Am I biased, absolutely. I haven't met a man to this day that isn't as faithful as his options.
"im a good man..i wont cheat on any women that i commited to!! but alot of women dont even want there men to have female friends..and thats were alot of things go bad
!! wear the man gets fed up with the jealous stuff and has a affair...i know it"
THAT IS SUCH A LOAD! I was in a three year relationship with a cheating SOB who got some other chick knocked up while we were supposedly working on a life together.
he would do skeezy, horrible things (like staring at a woman who was way too big to walk around without a bra!) to try and make me jelous and then accuse me of being paraniod just to make me feel guilty like it was my fault for not trusting him.
if you are acting like a DOG your girl will treat you like a DOG!
It is such a shame when someone gets so badly hurt by a man's cheating that they then tar all men with the same brush.
jimgreg is right - not all men do cheat. And he is right that some women are ridiculously paranoid, and cannot handle the idea that a man can have female friends, and can even be jealous of female work colleagues that a man cannot avoid being around. Of course, some women may have good cause to be concerned if the guy does have a track record of being untrustworthy and trying to pull every girl he sees, but NOT ALL MEN ARE LIKE THAT, most in fact are not.

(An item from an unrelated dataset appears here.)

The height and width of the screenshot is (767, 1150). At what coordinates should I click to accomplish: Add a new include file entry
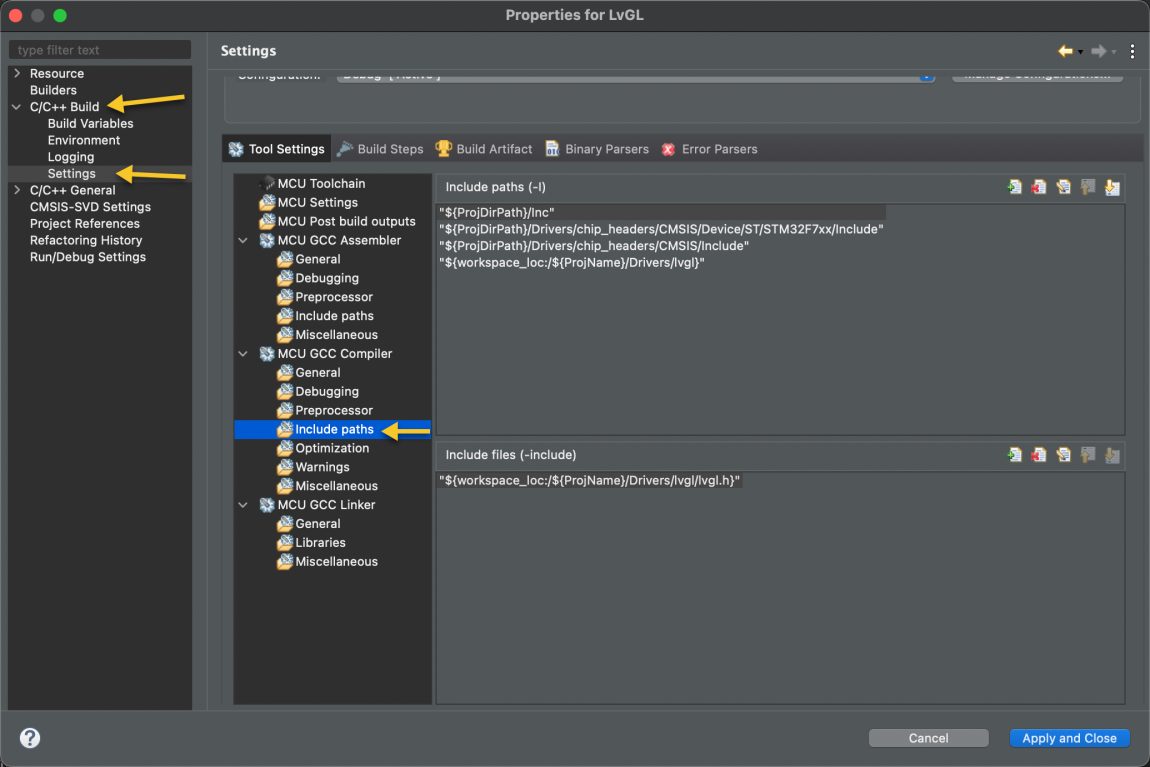click(x=1013, y=454)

(Not speaking from personal experience of this, mind you, no-one I've been out with has ever acted been paranoid or jealous, but then they always knew they could trust me, and did trust me, and were right to trust me because I have never, ever cheated, and never, ever would).

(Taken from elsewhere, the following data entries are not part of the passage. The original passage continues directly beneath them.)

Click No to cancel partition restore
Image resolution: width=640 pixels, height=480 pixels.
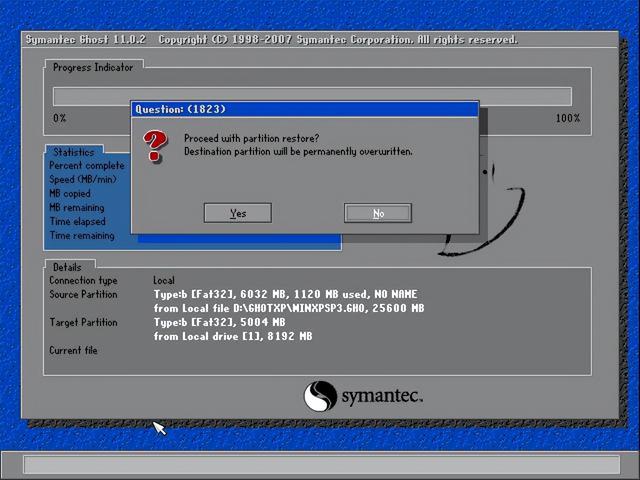click(378, 213)
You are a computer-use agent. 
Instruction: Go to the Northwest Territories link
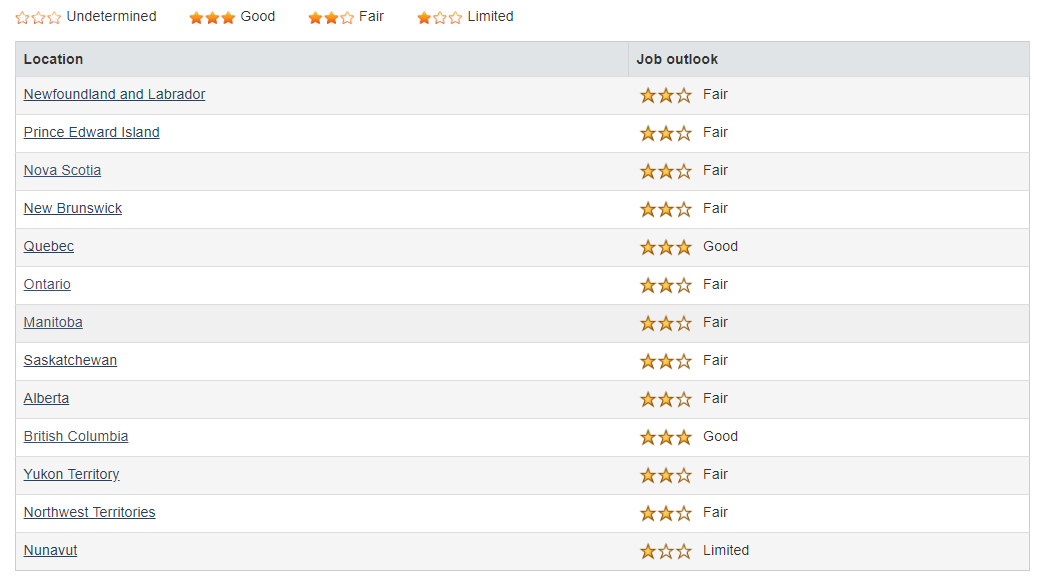(x=90, y=512)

And yes, OK, men do ogle. It's rude, and I know we shouldn't, but sometimes we can't help it. It does not mean that we are going to act on it. It does not mean we are going to start an affair with the girl we ogle. It does not make us unfaithful. And, please note, we do NOT do it deliberately to make our girlfriends/wives jealous (as a general rule). Looking at pretty girls is just a deep-based instinctive reaction that is near-impossible to suppress. You may not like it (and that's fair enough), but don't take it personally because the guy does not mean anything personal towards you by doing it.

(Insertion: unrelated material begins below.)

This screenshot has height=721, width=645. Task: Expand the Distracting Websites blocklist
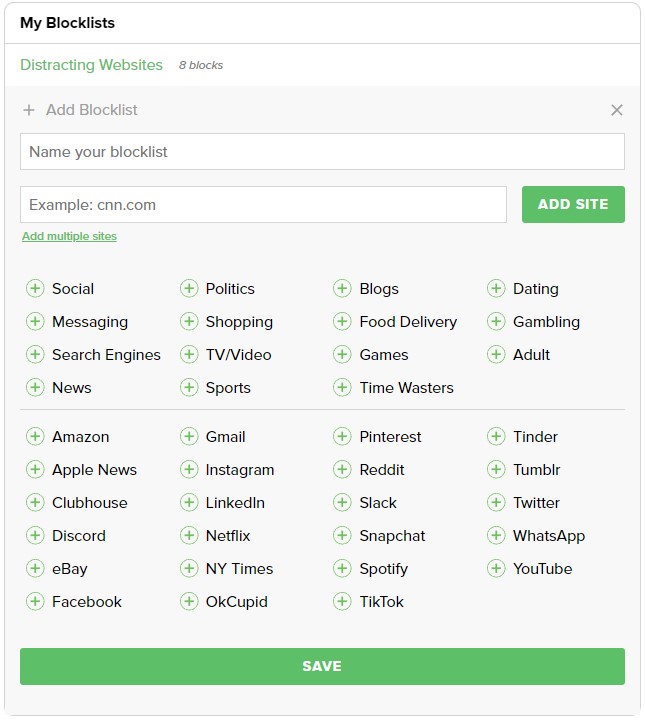[x=91, y=65]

My husband has no female friends that aren't mine as well. He doesn't have any male friends that I don't know and am friendly with either. I think any time a relationship with the opposite sex is exclusive to your partner, you are asking for trouble. This is not people being friendly at work. If that friendship blossoms, I'd assum that my husband wants to introduce me to his friend so that we may all be friends. I'd have a problem if he didn't and wanted to hang out with her without me. Not to say that I'd go everytime but I do have the expectation that if I wanted to, I'm more than welcome. I treat my husband the same way. But again, as a woman in my 40's, I've got no need to go off and hang out with a man other than my husband as a friend. I'm plenty busy with him and our social circle of other couples and same sex friends.
My husband this week went to a city about 2 hours away from us for business. He had lunch with a friend, a female. BUT, this is a woman that i've met many times and when we are in that town together, my husband and I, we get together all of us and when she and her husband are here, we get together all of us.
This works great and I highly recommend it.
Oggling is rude. Flat out. Glancing isn't. Big difference and something for all men to be aware of.
I'm 45 years old and just getting back into the dating scene. Reading this particular forum makes me want to stay single. I don't think that all men cheat, however I do believe it is hard to find the right one, especially at my age.